The consultant pressed his palms together, fingers skyward, as if praying. “The therapeutic possibilities are extraordinary.” He removed his glasses and put them on the desk. “There’s excitement among the profession. Papers, preliminary results. Early days, but great promise.”
“I thought it was for gaming.”
“A remarkable invention. To use it for therapy you would need the full immersion, unrestricted access. Allows us to go right inside the mind of the patient.”
“Is that safe?”
“It could be a breakthrough in therapy. But then, the expense…”
Luke stared at Daniel’s feet swinging against his chair.
“You could talk to your father, surely, for his grandson. It could make such a difference.”
“Out of the question.”
“Families come together, in a crisis.”
“Not this one.” Luke closed his eyes, lips pursed into a scowl.
“Ah. Well. What to do? The diagnosis is the thing.”
“No labels. Not for the sake of it.” Luke felt sweat on his forehead. He was making decisions on the fly that could determine Daniel’s life, with no chance to talk them over, no one to turn to for a second opinion. He realised his jaws were clenched tight.
“It’s likely he’s on the autistic spectrum somewhere,” the consultant said. “These things can change, so fast. A year from now, you might wonder what the fuss was about.” He paused, his pen poised, a guillotine primed and ready to fall. “I’ve seen enough to make the diagnosis, if it’s what you want.”
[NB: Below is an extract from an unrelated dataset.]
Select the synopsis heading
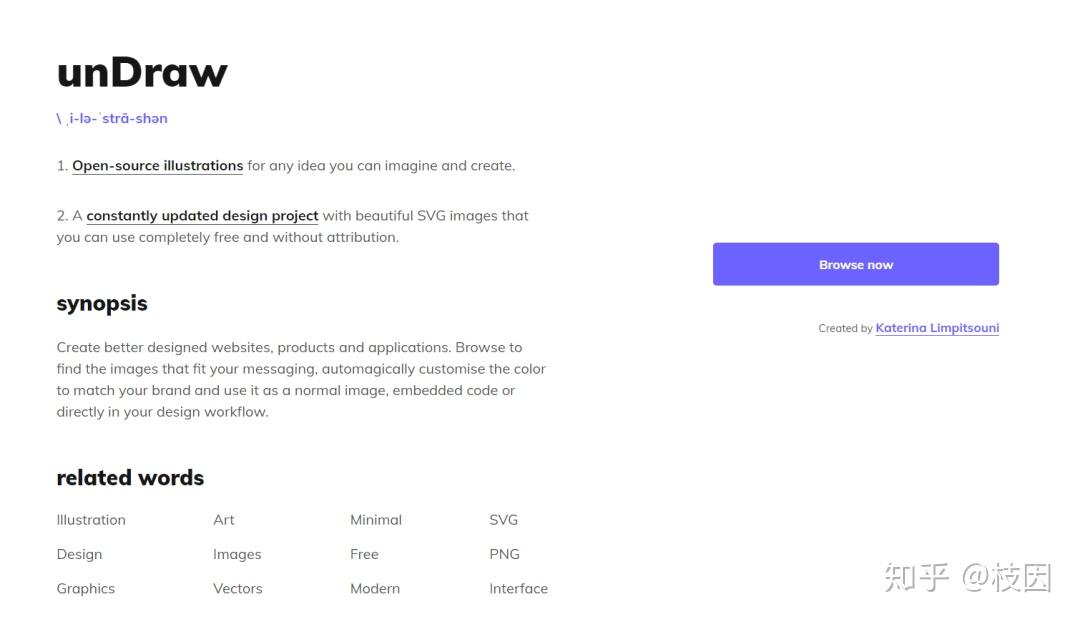This screenshot has width=1080, height=622. pos(102,303)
Luke looked into Daniel’s eyes, his thoughts racing. Yes or no? A life changing decision. Stay away, he thought, keep out of hospitals, don’t get dragged into the system. The teachers at the school would kill him, they’d fought so hard to get the boy here, to get them both in front of this consultant. “No,” he said. “We’ll get by.”
The consultant’s hand relaxed, placed the pen on the desk. “There’s nothing more I can do. I’m sorry…” The words drifted into silence, as though ushering Luke and Daniel towards the exit. “If you’ll excuse me.”
As they made for the door, Luke heard two swift strokes of the consultant’s pen. A file snapped shut. A filing cabinet opened, then the drawer clanged closed.
“Come on Kiddo.” Luke clicked the door shut behind him. “Looks like we’re on our own.”